It is in order to avoid damage to components that I suggested unplugging everything. Of course you can check voltage in a molex simply by using a multimeter. But suppose his SMPS is alright and the power switch in the cabinet is damaged. If so, you wont get any voltage to measure. This is one reason why I suggested the method.


----------



## moxy123 (May 27, 2006)

Thanks to one and all who took interest and gave answers to my Query. I took the SMPS to my friends machine who too have the same motherboard and checked it there. To my surprise it started working there. Then I came home and connected the SMPS to my motherboard thinking it may work. But I was annoyed to see nothing worked. Now please suggest me how to go ahead with the problem since there is no problem with the SMPS.


----------



## janitha (May 27, 2006)

moxy123 said:
			
		

> Thanks to one and all who took interest and gave answers to my Query. I took the SMPS to my friends machine who too have the same motherboard and checked it there. To my surprise it started working there. Then I came home and connected the SMPS to my motherboard thinking it may work. But I was annoyed to see nothing worked. Now please suggest me how to go ahead with the problem since there is no problem with the SMPS.

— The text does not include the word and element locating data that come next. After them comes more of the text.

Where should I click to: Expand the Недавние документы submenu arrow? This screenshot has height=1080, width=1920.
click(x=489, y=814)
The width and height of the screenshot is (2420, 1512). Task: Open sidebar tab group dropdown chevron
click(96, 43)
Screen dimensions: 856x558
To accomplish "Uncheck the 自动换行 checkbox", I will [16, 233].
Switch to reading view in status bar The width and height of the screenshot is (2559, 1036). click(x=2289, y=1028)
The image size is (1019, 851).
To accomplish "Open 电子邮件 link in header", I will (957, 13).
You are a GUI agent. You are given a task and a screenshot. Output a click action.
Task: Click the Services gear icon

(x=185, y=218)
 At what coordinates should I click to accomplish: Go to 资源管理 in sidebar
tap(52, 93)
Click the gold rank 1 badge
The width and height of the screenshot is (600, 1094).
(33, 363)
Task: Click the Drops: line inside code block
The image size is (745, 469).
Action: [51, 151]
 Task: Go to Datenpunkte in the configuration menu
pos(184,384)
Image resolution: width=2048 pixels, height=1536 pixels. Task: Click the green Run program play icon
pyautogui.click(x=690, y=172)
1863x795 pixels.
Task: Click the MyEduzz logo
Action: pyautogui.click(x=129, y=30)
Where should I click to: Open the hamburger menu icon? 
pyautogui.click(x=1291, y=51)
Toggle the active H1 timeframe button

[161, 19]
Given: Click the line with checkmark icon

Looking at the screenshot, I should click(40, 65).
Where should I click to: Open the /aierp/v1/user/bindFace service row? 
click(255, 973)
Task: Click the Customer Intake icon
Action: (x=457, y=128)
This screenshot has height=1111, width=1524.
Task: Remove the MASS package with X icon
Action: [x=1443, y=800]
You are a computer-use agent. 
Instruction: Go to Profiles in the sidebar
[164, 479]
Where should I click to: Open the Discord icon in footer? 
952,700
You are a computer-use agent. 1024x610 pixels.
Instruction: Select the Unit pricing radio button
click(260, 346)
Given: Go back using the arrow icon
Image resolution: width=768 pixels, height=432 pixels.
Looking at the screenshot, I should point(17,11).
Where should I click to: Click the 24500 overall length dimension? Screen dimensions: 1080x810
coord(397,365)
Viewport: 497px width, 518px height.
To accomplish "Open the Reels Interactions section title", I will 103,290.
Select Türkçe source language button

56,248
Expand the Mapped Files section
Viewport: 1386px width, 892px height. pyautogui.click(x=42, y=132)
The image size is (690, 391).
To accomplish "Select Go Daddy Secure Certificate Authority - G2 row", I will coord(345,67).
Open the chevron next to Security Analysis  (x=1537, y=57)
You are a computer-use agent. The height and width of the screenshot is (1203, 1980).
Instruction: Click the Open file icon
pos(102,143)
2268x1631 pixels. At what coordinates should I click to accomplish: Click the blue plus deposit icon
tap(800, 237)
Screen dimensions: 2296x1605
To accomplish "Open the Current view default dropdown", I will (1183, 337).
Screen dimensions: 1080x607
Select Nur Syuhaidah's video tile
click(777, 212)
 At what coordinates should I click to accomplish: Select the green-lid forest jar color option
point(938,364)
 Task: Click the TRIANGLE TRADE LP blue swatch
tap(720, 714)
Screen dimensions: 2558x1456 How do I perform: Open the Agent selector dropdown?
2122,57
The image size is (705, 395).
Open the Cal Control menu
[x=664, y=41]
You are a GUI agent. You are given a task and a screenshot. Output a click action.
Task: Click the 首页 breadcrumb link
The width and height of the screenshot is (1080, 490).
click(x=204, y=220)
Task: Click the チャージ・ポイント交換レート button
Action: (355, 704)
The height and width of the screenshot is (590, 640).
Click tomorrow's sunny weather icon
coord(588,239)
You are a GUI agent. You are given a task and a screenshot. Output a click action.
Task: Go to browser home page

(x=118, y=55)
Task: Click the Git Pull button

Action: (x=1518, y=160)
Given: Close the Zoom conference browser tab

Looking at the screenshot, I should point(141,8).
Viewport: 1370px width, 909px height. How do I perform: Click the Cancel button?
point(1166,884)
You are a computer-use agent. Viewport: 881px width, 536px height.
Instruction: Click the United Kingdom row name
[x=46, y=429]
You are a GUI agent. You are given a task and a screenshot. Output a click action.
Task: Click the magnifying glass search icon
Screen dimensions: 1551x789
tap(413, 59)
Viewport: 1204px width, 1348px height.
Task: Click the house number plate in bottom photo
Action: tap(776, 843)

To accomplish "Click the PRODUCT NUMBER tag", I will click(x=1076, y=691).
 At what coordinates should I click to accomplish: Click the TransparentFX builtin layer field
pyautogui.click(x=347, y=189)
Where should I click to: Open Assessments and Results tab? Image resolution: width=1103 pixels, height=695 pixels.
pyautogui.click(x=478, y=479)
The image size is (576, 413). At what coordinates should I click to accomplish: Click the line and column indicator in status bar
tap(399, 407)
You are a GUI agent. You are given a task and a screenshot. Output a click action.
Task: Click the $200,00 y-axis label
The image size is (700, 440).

First of all make sure that the contacts of the 2 wires going from the Mobo to the power switch are intact. Same regarding the wires itself. Then make sure the power switch is alright.


----------



## ymhatre (May 27, 2006)

1st Check for wires wheter they r connected properly.....
check wheter the motherboards light is illuminated or not...
check the ram slots wheter they r properly inserted...try them at ur frnds Pc...
Take effort to change ur mobos Lithium battery.....


----------